• [What the task asks]:
Copy the entries that begin with the line containing "Viewport: 1250px width, 1605px" and end with the line containing "I will pos(566,97).", both lines included, with the requests kept as they are. Add 52 to each coordinate in the answers.

++++++++

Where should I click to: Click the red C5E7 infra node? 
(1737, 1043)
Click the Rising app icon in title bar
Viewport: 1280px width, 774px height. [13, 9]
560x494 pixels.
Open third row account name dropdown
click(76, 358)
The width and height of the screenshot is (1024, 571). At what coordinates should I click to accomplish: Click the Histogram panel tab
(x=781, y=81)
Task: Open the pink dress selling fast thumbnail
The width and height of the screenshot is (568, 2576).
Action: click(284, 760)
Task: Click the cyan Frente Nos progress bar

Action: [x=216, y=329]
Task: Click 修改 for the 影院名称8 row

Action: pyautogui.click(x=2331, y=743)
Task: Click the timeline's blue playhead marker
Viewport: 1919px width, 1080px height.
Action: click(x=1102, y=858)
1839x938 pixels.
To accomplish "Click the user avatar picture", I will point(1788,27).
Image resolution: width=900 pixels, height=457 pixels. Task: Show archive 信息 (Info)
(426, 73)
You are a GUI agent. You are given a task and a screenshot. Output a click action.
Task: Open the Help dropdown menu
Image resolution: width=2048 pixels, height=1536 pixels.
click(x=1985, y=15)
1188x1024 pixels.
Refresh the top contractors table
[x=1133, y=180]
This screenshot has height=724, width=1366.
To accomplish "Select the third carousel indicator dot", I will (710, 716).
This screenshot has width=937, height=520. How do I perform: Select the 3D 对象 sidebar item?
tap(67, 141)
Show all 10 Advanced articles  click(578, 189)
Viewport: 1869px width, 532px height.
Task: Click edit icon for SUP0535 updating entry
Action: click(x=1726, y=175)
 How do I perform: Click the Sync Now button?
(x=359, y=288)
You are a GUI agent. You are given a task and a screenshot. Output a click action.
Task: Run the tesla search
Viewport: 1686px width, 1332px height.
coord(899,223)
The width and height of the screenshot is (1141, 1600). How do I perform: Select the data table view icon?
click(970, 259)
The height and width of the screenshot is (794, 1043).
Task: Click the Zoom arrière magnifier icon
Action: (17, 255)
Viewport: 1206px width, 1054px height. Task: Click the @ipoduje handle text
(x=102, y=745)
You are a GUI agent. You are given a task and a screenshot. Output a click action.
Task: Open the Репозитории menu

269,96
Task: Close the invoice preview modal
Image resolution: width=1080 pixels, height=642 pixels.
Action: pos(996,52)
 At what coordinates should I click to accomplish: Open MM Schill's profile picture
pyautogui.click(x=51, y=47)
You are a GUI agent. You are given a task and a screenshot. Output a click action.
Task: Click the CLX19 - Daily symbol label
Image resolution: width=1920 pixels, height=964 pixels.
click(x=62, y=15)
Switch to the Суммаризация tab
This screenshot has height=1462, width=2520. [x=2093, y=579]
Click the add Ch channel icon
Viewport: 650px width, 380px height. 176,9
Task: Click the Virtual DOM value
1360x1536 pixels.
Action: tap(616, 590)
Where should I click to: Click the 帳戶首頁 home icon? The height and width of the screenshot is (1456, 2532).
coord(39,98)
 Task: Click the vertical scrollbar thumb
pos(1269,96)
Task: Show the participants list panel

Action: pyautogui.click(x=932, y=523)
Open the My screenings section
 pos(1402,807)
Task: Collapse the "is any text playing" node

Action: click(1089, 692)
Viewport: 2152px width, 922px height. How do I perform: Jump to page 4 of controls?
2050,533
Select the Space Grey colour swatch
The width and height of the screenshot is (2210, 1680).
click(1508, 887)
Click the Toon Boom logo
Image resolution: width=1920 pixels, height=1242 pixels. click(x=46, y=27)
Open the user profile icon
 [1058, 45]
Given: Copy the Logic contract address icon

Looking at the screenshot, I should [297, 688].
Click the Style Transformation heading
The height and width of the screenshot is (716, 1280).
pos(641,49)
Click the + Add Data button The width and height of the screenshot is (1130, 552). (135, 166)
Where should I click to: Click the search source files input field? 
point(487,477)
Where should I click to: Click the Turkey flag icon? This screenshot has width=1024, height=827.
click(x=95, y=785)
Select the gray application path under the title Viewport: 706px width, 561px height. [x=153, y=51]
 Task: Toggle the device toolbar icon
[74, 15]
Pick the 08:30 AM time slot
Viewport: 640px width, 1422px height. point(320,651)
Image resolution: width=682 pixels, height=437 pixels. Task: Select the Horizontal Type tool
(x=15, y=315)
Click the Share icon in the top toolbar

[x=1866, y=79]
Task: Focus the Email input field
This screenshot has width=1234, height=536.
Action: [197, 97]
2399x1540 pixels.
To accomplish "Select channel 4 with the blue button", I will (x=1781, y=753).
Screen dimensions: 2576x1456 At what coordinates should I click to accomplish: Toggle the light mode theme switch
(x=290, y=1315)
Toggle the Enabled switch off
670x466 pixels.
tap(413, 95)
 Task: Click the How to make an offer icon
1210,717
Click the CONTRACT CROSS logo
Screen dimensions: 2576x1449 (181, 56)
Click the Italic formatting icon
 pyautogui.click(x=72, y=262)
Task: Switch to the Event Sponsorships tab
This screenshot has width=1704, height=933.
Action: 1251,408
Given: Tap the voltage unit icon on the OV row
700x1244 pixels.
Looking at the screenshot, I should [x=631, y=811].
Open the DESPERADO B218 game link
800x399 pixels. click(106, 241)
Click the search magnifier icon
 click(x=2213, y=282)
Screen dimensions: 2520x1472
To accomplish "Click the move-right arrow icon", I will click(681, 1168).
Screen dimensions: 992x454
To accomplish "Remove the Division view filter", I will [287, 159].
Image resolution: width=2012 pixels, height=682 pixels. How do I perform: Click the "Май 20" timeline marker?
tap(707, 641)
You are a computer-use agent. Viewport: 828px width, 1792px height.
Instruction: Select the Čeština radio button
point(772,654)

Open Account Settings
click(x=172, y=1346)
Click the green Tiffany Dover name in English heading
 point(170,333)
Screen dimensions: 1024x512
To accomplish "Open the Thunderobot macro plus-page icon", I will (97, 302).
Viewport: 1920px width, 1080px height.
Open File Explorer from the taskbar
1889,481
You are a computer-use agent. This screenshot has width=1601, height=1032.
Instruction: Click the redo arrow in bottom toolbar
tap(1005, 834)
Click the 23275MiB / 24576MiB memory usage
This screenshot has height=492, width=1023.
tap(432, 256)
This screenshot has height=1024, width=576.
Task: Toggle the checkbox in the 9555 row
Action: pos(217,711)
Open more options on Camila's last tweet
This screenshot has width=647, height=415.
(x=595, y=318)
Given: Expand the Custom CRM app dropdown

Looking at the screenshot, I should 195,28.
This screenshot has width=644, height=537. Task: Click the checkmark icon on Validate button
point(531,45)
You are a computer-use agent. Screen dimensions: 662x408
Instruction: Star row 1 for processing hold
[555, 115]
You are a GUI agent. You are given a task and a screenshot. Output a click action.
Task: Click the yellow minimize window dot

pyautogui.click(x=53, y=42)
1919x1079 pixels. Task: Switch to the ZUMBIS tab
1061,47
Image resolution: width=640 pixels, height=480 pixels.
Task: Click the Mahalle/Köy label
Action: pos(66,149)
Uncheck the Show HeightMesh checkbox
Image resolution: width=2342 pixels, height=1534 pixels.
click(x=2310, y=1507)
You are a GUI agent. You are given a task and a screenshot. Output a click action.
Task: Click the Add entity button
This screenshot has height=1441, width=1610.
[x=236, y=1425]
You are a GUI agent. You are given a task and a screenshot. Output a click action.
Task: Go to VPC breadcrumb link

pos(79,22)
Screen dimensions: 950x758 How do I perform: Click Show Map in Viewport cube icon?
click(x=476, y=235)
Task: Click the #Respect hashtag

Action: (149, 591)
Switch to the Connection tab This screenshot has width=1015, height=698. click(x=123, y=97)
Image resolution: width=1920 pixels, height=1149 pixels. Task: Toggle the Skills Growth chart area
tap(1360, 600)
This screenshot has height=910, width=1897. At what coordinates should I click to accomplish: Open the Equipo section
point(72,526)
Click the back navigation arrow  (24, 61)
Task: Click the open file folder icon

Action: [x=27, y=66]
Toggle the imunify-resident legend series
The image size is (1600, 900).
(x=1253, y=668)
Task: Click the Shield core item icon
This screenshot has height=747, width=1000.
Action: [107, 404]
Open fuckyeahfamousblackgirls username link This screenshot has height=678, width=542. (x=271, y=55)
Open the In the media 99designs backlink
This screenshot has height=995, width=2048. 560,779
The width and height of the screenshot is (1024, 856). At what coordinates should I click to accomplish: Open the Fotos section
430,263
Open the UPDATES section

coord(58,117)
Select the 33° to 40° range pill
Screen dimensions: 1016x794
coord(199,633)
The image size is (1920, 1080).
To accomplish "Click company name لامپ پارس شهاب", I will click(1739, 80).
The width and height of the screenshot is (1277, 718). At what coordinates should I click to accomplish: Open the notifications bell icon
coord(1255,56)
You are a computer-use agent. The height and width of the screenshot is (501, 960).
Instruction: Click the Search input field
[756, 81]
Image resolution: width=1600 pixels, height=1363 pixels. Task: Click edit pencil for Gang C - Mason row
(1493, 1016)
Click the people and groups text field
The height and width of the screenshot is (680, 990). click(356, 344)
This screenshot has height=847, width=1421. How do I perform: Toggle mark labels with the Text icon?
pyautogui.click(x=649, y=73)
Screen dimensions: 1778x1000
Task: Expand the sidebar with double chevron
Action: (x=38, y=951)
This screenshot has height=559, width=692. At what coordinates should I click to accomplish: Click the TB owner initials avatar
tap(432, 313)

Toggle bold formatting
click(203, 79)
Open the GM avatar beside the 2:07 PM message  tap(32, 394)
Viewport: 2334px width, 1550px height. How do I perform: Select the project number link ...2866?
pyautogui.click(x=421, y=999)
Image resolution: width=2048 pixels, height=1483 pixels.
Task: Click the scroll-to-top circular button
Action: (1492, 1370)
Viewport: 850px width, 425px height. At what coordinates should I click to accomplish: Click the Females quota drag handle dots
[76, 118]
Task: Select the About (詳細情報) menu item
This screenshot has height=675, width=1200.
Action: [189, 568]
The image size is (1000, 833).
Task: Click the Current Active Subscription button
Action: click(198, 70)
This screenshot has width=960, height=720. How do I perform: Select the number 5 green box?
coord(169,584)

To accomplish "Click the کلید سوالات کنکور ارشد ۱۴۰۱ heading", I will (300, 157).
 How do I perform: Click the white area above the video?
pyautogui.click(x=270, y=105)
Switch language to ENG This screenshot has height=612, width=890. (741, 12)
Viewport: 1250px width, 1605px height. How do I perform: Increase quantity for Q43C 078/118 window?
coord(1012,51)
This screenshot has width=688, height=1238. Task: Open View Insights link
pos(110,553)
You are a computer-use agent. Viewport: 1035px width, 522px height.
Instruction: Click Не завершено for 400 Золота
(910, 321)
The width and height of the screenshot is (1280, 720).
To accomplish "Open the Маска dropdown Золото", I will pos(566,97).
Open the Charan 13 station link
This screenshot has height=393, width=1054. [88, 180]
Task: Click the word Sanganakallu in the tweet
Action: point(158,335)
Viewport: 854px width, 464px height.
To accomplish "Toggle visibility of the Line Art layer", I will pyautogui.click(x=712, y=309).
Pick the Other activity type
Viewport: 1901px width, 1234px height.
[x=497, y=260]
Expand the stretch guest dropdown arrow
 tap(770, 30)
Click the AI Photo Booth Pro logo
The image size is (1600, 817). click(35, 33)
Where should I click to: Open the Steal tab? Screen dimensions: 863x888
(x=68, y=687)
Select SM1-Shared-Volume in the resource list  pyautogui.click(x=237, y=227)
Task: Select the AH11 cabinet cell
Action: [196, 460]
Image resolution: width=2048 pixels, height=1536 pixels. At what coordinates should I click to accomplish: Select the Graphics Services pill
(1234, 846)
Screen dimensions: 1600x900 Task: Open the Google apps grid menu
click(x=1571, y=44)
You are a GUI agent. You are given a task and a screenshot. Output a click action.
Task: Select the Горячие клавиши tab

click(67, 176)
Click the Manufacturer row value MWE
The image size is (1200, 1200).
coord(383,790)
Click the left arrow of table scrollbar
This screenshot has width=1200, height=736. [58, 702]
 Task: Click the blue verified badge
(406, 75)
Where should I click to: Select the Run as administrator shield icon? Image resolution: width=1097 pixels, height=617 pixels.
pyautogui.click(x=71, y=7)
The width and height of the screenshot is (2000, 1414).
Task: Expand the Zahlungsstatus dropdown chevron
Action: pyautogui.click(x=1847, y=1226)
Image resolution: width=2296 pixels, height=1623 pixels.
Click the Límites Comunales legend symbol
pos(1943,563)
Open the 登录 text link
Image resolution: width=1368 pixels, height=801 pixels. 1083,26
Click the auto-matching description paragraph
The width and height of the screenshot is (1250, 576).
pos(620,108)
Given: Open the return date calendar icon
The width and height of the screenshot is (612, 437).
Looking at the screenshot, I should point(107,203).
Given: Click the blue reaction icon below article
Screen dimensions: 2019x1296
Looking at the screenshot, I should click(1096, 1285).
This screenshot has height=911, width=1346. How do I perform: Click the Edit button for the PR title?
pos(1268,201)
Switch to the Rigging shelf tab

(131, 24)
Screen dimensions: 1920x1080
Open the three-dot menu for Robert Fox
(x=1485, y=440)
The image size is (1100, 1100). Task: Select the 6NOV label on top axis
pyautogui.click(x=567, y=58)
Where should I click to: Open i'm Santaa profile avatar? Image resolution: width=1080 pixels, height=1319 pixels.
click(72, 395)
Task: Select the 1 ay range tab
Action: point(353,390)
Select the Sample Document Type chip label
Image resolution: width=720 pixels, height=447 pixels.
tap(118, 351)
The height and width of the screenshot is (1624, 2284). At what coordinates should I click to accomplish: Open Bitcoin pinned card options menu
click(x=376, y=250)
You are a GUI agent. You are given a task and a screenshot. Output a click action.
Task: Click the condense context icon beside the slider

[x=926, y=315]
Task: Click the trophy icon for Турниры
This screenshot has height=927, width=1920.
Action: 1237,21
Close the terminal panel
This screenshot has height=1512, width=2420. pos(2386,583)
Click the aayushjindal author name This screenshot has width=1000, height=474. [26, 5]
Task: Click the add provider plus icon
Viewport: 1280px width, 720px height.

++++++++

• [Exercise solution]:
Viewport: 1250px width, 1605px height. How do I perform: Increase quantity for Q43C 078/118 window?
coord(1064,103)
This screenshot has width=688, height=1238. Task: Open View Insights link
pos(162,605)
You are a computer-use agent. Viewport: 1035px width, 522px height.
Instruction: Click Не завершено for 400 Золота
(962, 373)
The width and height of the screenshot is (1280, 720).
To accomplish "Open the Маска dropdown Золото", I will pos(618,149).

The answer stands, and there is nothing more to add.